(Requirement):
Copy verbatim the lines of the listing below, from the line with "Where should I click to: Open" to the line with "Click the Guest", including both of those lines.
#####
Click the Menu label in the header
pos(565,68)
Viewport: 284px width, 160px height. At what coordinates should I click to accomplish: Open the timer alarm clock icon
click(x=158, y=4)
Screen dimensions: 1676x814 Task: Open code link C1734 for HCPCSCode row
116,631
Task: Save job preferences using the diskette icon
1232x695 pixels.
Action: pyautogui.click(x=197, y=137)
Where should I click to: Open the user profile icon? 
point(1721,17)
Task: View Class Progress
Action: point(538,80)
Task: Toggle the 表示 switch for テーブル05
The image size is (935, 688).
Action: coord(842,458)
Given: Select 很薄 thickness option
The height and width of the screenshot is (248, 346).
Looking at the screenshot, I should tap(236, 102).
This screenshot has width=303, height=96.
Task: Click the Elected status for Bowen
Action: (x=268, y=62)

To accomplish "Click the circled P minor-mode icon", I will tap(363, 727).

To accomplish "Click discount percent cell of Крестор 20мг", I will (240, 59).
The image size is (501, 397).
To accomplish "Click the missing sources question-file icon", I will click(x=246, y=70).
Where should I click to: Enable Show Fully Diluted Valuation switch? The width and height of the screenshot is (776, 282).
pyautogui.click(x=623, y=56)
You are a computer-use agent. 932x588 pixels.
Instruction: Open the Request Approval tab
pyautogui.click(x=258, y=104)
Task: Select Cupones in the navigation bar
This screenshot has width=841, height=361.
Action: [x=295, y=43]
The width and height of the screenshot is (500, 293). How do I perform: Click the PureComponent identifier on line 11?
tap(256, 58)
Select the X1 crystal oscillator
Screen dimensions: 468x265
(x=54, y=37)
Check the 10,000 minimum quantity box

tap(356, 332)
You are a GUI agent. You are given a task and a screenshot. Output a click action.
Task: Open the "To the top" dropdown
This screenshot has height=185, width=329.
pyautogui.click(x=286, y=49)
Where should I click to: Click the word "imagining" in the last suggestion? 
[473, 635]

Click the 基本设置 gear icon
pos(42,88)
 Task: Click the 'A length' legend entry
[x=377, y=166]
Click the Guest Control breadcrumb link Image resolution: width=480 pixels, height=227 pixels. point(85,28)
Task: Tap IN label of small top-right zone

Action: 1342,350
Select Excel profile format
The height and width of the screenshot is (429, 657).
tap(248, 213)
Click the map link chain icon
#####
(Solution for this problem):
Where should I click to: Open the user profile icon? 
point(1721,17)
Task: View Class Progress
Action: point(538,80)
Task: Toggle the 表示 switch for テーブル05
The image size is (935, 688).
Action: coord(842,458)
Given: Select 很薄 thickness option
The height and width of the screenshot is (248, 346).
Looking at the screenshot, I should tap(236, 102).
This screenshot has width=303, height=96.
Task: Click the Elected status for Bowen
Action: (x=268, y=62)

To accomplish "Click the circled P minor-mode icon", I will tap(363, 727).

To accomplish "Click discount percent cell of Крестор 20мг", I will (240, 59).
The image size is (501, 397).
To accomplish "Click the missing sources question-file icon", I will click(x=246, y=70).
Where should I click to: Enable Show Fully Diluted Valuation switch? The width and height of the screenshot is (776, 282).
pyautogui.click(x=623, y=56)
You are a computer-use agent. 932x588 pixels.
Instruction: Open the Request Approval tab
pyautogui.click(x=258, y=104)
Task: Select Cupones in the navigation bar
This screenshot has width=841, height=361.
Action: [x=295, y=43]
The width and height of the screenshot is (500, 293). How do I perform: Click the PureComponent identifier on line 11?
tap(256, 58)
Select the X1 crystal oscillator
Screen dimensions: 468x265
(x=54, y=37)
Check the 10,000 minimum quantity box

tap(356, 332)
You are a GUI agent. You are given a task and a screenshot. Output a click action.
Task: Open the "To the top" dropdown
This screenshot has height=185, width=329.
pyautogui.click(x=286, y=49)
Where should I click to: Click the word "imagining" in the last suggestion? 
[473, 635]

Click the 基本设置 gear icon
pos(42,88)
 Task: Click the 'A length' legend entry
[x=377, y=166]
Click the Guest Control breadcrumb link Image resolution: width=480 pixels, height=227 pixels. point(85,28)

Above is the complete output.